Likewise if the genre of historical reports of battles follows the conventions of the time in bigging up the numbers, the error would have been for the Holy Spirit to impose some western 21st literary standard (which one? Journalists bias, sociologists estimate, aggressors suppress - and mathematicians don’t write historical accounts anyway).
And so on for many other kinds of example (not to mention the many that are claimed, but not established because, to be frank, the critics have often been shown not to know as much as they think they do).
There therefore rests a responsibility on the faithful reader to seek to understand the meaning of the Bible, and necessarily to get it wrong sometimes, since we are not of those times, even with our academics and even with the gift of the Spirit. That’s only really bad news for Fundamentalists whose claim is not so much that God should be truthful, as that we should be incapable of error. It’s not a problem not for Conservative Evangelicals.

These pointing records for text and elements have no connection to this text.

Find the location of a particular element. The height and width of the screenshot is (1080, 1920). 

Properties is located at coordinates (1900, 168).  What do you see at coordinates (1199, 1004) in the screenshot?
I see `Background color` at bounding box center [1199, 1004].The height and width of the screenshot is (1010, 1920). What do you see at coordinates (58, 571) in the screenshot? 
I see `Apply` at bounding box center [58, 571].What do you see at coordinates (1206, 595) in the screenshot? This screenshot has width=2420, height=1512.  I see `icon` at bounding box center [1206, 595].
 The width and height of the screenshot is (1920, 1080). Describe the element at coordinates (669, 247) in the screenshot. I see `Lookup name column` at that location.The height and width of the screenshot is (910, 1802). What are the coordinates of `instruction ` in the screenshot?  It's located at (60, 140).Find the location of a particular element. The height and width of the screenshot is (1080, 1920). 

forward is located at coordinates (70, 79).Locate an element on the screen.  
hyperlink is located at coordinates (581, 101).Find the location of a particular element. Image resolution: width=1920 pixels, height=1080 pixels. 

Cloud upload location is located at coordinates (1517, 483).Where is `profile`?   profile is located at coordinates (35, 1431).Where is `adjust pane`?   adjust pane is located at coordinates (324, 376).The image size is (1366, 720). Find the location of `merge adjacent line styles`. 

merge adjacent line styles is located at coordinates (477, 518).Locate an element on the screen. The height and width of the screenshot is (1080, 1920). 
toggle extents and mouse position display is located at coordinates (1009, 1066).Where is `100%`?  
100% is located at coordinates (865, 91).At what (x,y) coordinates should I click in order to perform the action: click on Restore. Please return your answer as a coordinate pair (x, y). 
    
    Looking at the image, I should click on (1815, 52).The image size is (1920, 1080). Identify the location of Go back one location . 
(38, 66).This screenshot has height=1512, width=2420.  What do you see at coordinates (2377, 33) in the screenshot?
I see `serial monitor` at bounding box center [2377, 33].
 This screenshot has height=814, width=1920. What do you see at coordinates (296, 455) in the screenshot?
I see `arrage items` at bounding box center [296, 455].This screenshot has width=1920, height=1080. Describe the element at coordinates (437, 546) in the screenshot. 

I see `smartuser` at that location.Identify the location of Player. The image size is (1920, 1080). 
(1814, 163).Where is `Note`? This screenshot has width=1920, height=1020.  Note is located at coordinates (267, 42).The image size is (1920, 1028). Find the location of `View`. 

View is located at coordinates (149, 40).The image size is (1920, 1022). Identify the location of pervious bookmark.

For even at the start of the Reformation, William Tyndale said that the literal meaning of Scripture was infallibly true, but that the literal meaning could include allegory, poetry, metaphor, parable … and so on for the biblical era genres of which he had no knowledge.
My answer to your question, then, is to evade any one word descriptor, because the process always seems to lead to one being bamboozled into denying the divine authorship it claims for itself, along with its human authorship (with the emphasis being on the divine speaking through the human, not the human accessing the divine).
So if one decided one’s description was to be that Scripture is “awesomely fabulous” (to be quite arbitrary), some radical would say that since Ezekiel 23 or 1 Chronicles 1 aren’t awesomely fabulous in polite academic society today, Your BioLogos Statement on Awesome Fabulousness is very problematic. And since we now know the Bible is in error on Ezekiel 23, what else do we have to call into question?
Defending “awesome fabulousness” would seem to me a waste of effort - my reply would be “But didn’t not the prophets speak from God as they were carried along by the Holy Spirit? That’s what the same Spirit confirms to my heart.”